2 . Focus on the problem.

What issues need solving in your industry or your life? Consider the times you’ve thought “ If only we had _____ ” to help with a common problem in day-to-day life, at work, or with a recreational activity. Fill in that blank for a guaranteeing micro-niche business idea. Problems you face are likely problems for others as well. Brainstorm different problems and creative solutions, and see which one gets you and trusted peers the most thrilled.

3. Do your micro-niche market research.

You want to make sure your micro niche has a customer foundation. Here are some areas on which to focus your research:

  • Informal and official market research. Talk with friends and family about consumer suggestions, or reach out to industry colleagues about business services requirements. If you have the budget, send out email or social media surveys regarding the topic to gauge interest.
  • Google Trends . This tool can help you find out micro niches within larger niches, and the overall curiosity about your micro niche. Search various terms related to your own sub-niche and then explore the particular related topics and concerns. You can also find out regional variations in interest.
  • Social media marketing and industry organizations. Explore hashtags upon social media related to your sub-niche or industry. Also take a look at associations, professional groups, and organizations within your target business. What are they discussing or even excited about? Do you notice an emerging area of expertise? Do you observe a missing link within the discussions that might be an opportunity?

For example , research online for ‘mountain tent’ uncovers strong (and unsurprising) local interest in Colorado and Idaho. It also shares that ‘hyperlite mountain gear’ is a related topic, which can guide your own product development and future marketing and advertising content.

4. Check out the competition.

It’s possible you’ll have a eureka moment and land on an untapped idea. But , more often, you’ll find your skills and interests lead you to micro niches with current businesses. Now, you’ll have in order to toggle back to research and brainstorming mode. Here’s what you’ll need to figure out:

  • Is the market big enough for the two, 4, or 15 of you?
  • How can you differentiate yourself through the competition? With white-glove support? With a lower or higher price?
  • Where are they falling short?
  • How can you do better?

5. Test the particular waters.

You don’t have to dive into the deep end instantly.
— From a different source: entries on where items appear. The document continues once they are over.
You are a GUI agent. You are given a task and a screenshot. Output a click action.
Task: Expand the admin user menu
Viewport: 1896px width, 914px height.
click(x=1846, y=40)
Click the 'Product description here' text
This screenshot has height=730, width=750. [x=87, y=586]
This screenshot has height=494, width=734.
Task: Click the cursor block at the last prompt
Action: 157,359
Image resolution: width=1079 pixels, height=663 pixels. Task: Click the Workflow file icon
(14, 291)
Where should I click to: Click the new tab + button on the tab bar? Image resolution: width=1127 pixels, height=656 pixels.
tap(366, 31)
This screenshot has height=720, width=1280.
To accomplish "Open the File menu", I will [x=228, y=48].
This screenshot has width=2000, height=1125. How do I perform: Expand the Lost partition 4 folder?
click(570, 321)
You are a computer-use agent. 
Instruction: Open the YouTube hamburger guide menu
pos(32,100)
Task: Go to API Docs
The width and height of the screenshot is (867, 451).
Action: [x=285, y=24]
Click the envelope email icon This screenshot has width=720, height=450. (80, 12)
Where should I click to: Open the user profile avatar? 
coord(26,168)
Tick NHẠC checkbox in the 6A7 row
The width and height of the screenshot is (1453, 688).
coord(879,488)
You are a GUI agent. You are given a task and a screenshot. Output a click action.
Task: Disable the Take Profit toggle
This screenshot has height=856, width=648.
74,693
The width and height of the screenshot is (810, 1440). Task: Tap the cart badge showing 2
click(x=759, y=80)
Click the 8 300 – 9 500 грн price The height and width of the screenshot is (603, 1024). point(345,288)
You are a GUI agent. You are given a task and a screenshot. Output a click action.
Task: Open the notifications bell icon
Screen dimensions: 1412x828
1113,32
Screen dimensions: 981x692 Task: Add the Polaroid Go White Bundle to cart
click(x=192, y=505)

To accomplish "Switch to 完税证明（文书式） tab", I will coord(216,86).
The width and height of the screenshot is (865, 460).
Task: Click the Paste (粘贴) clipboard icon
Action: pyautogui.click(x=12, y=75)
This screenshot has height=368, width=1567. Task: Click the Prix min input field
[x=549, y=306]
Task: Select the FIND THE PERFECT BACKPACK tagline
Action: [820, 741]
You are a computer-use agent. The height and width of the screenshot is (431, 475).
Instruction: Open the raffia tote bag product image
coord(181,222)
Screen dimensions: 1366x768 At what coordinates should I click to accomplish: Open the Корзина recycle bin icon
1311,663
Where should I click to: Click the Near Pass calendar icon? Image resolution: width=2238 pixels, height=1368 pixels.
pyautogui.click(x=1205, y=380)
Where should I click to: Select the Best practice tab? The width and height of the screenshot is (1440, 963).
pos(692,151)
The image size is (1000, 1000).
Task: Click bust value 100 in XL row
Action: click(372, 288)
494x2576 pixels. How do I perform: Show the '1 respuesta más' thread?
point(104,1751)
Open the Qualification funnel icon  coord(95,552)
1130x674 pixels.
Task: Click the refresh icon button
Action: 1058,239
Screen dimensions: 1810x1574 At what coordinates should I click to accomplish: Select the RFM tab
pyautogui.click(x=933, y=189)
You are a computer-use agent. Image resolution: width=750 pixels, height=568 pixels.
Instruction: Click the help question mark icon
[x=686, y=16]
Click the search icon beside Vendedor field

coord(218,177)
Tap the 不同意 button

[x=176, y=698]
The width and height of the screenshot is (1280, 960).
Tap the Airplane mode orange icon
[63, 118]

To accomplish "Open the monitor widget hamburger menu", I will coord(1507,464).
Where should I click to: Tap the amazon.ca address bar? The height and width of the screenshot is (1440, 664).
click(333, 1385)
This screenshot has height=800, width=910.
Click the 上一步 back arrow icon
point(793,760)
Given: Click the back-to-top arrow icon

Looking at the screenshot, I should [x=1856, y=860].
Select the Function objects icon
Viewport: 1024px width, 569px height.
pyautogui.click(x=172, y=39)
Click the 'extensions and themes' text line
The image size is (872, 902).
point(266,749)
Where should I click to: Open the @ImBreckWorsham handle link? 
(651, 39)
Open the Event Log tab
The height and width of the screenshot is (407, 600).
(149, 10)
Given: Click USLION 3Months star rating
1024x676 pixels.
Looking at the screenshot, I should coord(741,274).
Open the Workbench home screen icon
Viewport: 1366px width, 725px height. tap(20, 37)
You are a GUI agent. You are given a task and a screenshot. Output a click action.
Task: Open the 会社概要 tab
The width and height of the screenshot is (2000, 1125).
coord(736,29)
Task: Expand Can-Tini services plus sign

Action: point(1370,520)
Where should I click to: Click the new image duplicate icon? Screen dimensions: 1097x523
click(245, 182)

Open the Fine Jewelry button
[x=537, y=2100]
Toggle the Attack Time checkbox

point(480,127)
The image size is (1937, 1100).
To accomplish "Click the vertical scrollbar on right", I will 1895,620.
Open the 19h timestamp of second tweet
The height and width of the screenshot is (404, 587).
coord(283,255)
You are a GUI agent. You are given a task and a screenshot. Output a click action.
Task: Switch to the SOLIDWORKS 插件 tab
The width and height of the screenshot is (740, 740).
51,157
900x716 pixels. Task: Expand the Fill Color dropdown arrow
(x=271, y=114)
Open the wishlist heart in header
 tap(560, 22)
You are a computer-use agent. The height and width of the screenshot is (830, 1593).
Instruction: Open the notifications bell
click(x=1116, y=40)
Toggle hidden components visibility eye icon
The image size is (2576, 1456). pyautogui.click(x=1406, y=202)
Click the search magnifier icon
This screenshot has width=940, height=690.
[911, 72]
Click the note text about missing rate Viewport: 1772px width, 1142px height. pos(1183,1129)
It’s smart to test the particular waters first with a single product offering. The outfits company Bombas launched within 2013 with a single product: comfortable performance socks. They have expanded to other items of clothes, but socks remain on the center of the brand.

Another way to test your idea is with the landing page, which is a simple process with drag-and-drop tools such as HubSpot’s Landing Page Builder. After you have a personalized landing page, begin advertising your product or service along with paid search and social media marketing ads. Your proof-of-concept is within the pudding — if the pudding were steady traffic, completed email forms, incoming sales calls, and item pre-orders.

On the landing page, and in your ads, use keywords that clearly define your offering. This way you attract people with authentic interest or buying intent in your tiny niche.

6. Trust your instincts.

If you dream up a product or service idea that hasn’t been done before, or even hasn’t been done particularly well, in your opinion, consider trusting your gut.

  • The company Untuckit was built on the basic premise that men wished button-front shirts that looked neat untucked, and they were hard to find.
  • The e-commerce store Lefty’s sells common kitchen, gardening, school, and work tools designed specifically for those who are left handed.
  • Olive & June is a nail polish company that sells kits that make home manicures simple fun. Their kits come with a holder for your phone, so you can watch a video while your polish dries.

These micro-niche companies often have one thing in common: When they hit the market, people often question how the products or services weren’t obtainable before. Find your micro niche, and follow these steps to bring your business to life.